[Task description] Copy these lines verbatim, from the line containing "Task: Open the quoted" through the line containing "Action: point(2008,810)".

## Begin

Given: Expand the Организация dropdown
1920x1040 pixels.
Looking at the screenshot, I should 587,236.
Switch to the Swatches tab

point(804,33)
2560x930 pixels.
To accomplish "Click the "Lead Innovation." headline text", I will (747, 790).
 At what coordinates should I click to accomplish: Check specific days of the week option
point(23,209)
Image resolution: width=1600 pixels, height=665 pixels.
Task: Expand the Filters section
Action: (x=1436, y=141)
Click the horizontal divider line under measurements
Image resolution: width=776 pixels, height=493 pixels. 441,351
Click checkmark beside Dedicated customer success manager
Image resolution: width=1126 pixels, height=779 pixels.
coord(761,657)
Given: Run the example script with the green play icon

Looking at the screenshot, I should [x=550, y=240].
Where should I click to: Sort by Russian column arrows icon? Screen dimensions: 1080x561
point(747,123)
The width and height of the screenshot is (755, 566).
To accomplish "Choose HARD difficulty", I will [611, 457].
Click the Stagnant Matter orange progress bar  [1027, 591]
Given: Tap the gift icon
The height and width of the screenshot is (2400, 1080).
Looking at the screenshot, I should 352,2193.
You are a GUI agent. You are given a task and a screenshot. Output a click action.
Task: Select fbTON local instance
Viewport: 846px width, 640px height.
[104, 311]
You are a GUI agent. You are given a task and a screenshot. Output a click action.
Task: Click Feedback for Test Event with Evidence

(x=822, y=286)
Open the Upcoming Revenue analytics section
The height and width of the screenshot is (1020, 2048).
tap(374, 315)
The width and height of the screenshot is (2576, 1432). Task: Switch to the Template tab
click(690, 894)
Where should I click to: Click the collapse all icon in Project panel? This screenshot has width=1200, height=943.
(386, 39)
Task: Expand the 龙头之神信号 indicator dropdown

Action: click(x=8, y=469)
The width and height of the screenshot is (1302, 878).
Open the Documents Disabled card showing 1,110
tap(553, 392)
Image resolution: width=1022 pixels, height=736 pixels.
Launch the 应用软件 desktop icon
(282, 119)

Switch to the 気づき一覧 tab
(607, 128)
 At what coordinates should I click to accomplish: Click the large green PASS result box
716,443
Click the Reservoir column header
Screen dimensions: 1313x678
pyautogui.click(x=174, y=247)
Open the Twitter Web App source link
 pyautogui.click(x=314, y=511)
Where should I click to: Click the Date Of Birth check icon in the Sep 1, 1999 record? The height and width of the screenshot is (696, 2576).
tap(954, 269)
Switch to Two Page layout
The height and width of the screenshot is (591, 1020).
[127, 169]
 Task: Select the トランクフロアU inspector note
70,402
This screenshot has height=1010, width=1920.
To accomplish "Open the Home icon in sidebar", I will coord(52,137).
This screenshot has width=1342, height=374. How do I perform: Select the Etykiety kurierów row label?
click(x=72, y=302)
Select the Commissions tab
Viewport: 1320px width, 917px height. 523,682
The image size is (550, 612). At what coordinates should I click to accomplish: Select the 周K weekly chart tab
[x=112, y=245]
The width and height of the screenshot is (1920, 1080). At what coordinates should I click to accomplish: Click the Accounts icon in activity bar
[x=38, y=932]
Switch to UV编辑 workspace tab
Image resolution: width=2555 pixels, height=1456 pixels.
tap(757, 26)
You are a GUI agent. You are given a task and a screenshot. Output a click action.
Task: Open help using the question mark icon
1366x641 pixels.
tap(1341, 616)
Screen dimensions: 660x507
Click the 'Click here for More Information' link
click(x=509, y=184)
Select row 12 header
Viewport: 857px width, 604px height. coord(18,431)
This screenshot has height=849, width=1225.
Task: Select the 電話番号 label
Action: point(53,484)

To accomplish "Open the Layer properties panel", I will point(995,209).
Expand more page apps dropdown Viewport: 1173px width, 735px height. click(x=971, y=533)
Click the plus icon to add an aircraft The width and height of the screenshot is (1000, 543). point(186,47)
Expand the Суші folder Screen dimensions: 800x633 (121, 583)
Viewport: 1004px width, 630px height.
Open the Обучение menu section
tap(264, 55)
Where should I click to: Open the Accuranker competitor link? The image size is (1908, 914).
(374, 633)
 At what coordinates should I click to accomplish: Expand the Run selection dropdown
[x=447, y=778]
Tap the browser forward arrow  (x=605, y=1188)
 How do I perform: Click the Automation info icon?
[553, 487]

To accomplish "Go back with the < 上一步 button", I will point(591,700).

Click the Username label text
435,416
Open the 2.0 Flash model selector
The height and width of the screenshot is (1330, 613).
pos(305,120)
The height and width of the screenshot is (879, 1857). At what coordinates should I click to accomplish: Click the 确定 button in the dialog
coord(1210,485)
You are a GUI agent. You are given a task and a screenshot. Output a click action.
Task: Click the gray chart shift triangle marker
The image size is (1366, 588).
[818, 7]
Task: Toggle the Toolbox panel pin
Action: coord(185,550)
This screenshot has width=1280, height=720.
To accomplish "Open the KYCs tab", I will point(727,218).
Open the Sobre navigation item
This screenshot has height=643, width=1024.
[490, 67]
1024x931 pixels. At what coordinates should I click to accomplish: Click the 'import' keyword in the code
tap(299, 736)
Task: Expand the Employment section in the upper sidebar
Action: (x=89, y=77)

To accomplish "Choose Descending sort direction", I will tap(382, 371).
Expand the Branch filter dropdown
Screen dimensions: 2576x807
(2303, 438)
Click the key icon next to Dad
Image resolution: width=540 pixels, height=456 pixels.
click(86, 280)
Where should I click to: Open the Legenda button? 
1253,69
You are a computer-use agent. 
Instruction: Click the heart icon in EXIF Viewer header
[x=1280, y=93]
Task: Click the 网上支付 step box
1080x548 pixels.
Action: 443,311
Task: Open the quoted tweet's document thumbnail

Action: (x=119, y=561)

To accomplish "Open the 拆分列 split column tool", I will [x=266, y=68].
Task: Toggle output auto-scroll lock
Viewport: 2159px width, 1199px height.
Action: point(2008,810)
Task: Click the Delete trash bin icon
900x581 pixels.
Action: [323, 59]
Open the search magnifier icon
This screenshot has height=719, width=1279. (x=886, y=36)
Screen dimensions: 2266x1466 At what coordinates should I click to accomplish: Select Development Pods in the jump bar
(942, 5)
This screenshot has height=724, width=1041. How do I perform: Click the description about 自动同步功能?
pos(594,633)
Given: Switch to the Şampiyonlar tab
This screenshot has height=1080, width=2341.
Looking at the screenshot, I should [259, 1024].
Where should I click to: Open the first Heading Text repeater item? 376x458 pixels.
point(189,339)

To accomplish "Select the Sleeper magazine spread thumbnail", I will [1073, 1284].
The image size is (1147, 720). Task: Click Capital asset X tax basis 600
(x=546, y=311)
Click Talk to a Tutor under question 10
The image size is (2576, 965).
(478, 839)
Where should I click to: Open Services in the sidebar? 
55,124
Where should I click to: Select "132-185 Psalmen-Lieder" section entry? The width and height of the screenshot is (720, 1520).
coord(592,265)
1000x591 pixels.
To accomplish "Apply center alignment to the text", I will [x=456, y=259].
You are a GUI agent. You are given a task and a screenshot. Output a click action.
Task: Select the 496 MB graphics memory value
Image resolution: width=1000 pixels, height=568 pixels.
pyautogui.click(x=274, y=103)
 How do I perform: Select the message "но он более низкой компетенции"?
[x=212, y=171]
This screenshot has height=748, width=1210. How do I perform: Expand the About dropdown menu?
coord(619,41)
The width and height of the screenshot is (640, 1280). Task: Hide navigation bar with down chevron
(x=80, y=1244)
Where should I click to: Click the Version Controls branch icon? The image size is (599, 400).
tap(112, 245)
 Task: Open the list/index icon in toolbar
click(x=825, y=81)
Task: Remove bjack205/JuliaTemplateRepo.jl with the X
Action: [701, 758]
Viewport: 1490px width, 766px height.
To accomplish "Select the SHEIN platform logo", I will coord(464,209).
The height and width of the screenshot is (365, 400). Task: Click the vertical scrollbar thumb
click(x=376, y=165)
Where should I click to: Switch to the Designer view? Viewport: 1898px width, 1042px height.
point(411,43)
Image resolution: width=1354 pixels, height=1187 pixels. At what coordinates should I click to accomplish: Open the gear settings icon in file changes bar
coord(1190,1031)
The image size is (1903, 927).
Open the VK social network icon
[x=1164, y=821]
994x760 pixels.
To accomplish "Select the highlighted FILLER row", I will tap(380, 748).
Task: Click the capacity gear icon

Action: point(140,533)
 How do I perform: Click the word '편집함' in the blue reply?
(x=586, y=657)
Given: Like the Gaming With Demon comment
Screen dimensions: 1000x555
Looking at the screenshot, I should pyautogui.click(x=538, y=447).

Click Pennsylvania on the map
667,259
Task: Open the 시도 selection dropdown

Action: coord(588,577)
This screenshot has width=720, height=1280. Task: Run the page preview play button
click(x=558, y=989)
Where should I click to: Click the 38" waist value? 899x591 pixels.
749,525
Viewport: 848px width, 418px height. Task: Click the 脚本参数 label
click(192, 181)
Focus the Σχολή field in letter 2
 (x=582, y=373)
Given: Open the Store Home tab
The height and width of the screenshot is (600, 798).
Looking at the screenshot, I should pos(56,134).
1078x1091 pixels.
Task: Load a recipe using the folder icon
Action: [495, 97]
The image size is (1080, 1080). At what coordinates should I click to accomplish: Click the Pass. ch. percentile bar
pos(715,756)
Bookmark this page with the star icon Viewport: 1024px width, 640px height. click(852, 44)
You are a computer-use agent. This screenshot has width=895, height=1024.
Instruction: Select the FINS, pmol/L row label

## End

[Solution to the exercise]
Task: Open the quoted tweet's document thumbnail

Action: (x=119, y=561)

To accomplish "Open the 拆分列 split column tool", I will [x=266, y=68].
Task: Toggle output auto-scroll lock
Viewport: 2159px width, 1199px height.
Action: point(2008,810)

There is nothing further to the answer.